### Records shown ###

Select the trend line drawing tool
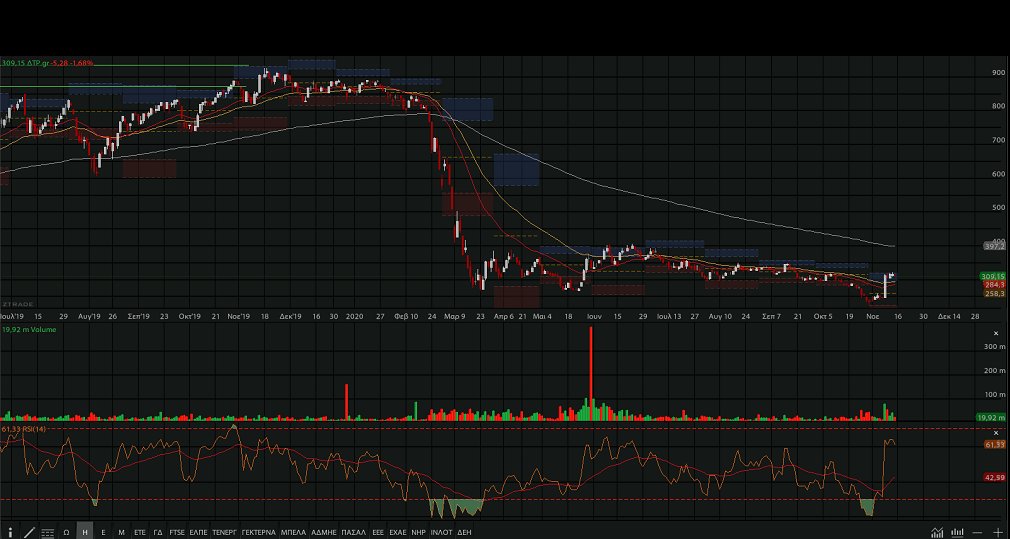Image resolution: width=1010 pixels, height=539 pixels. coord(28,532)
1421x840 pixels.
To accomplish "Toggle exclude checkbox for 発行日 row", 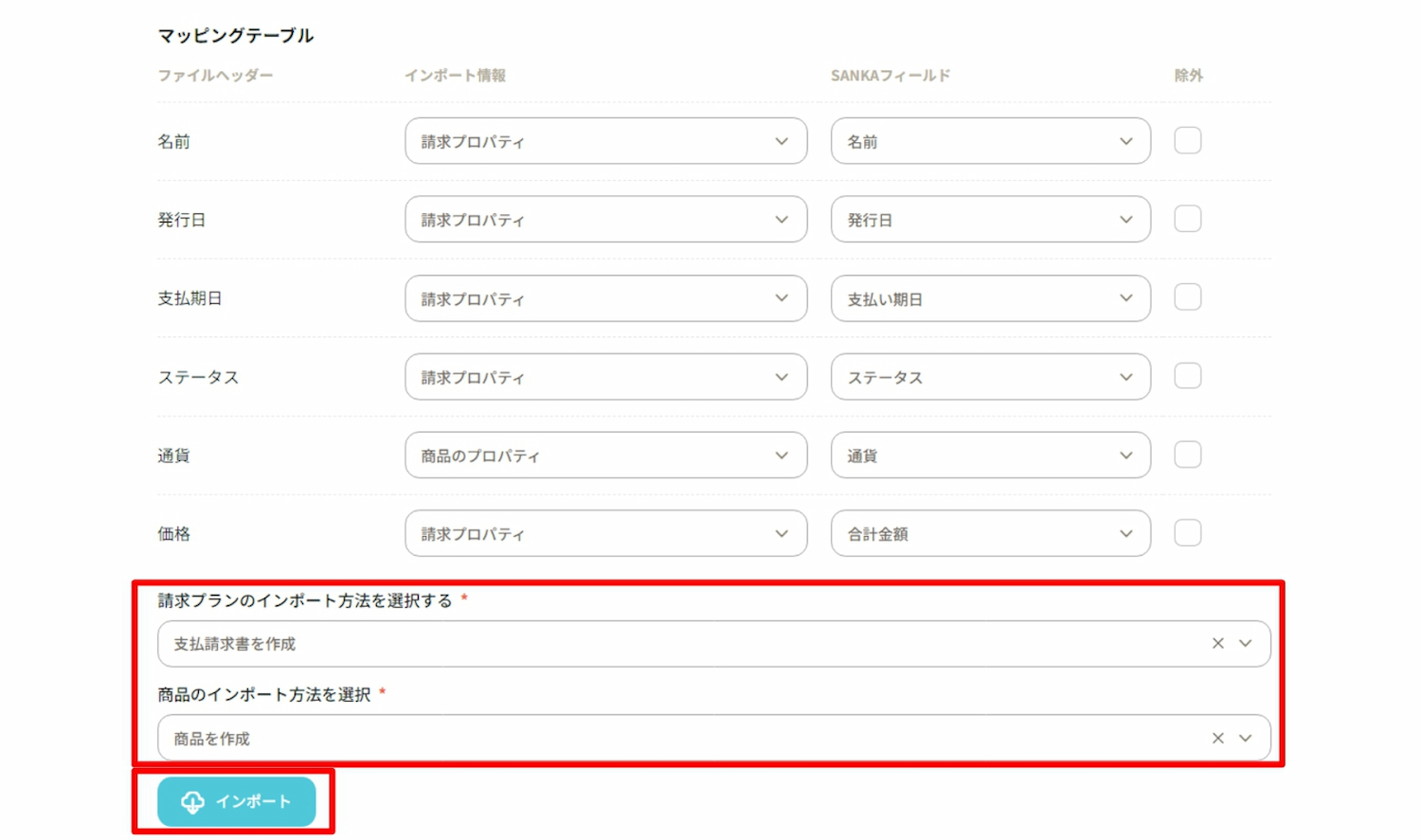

###
### Records shown ###

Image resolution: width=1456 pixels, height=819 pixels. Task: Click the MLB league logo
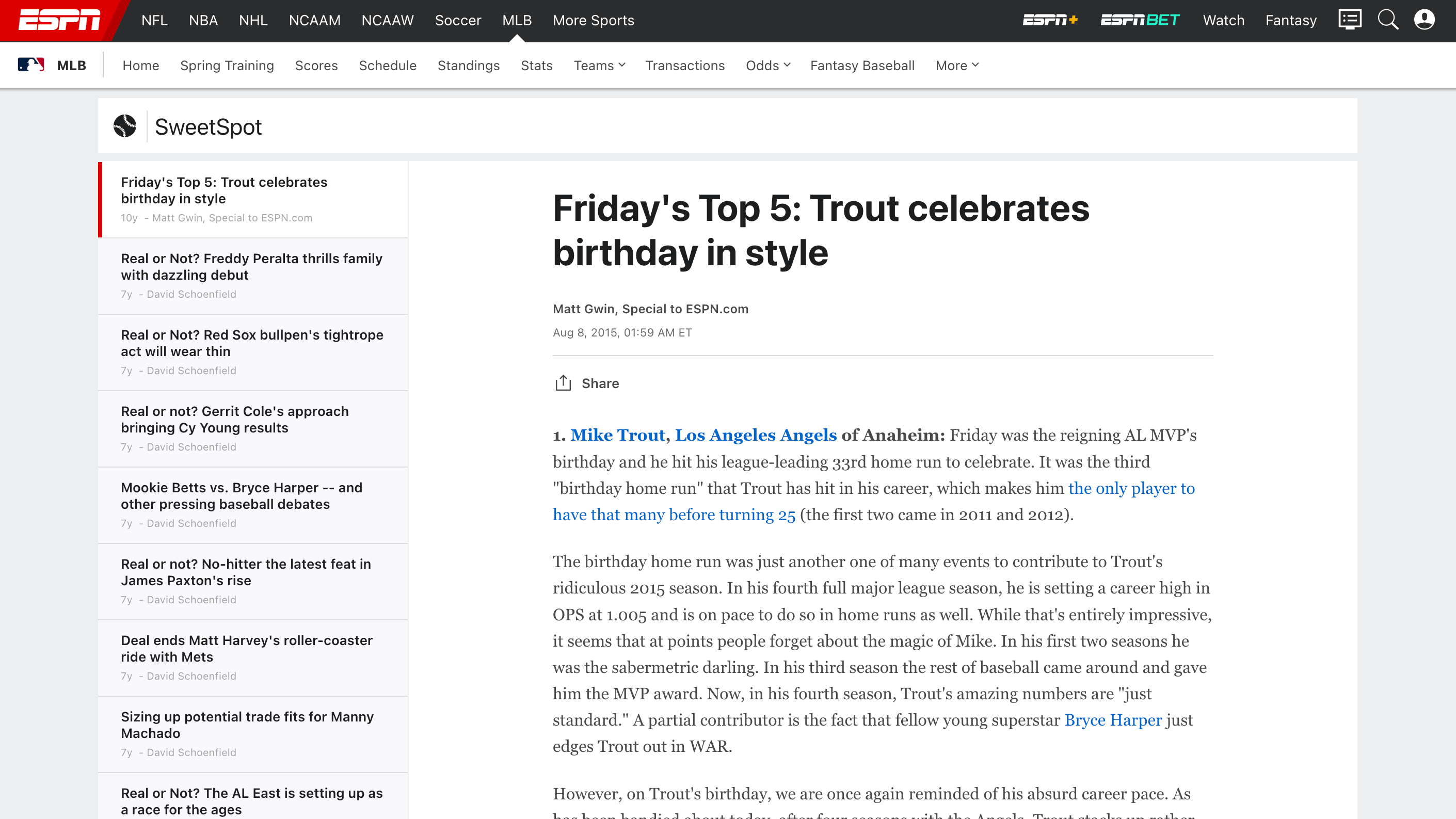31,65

###

What the task asks - Above are the records. Copy only the lines from the one with "Select the trend line drawing tool" through the one with "exclude checkbox for", exactly, with no pictures.

Task response -
Select the trend line drawing tool
Image resolution: width=1010 pixels, height=539 pixels. coord(28,532)
1421x840 pixels.
To accomplish "Toggle exclude checkbox for 発行日 row", 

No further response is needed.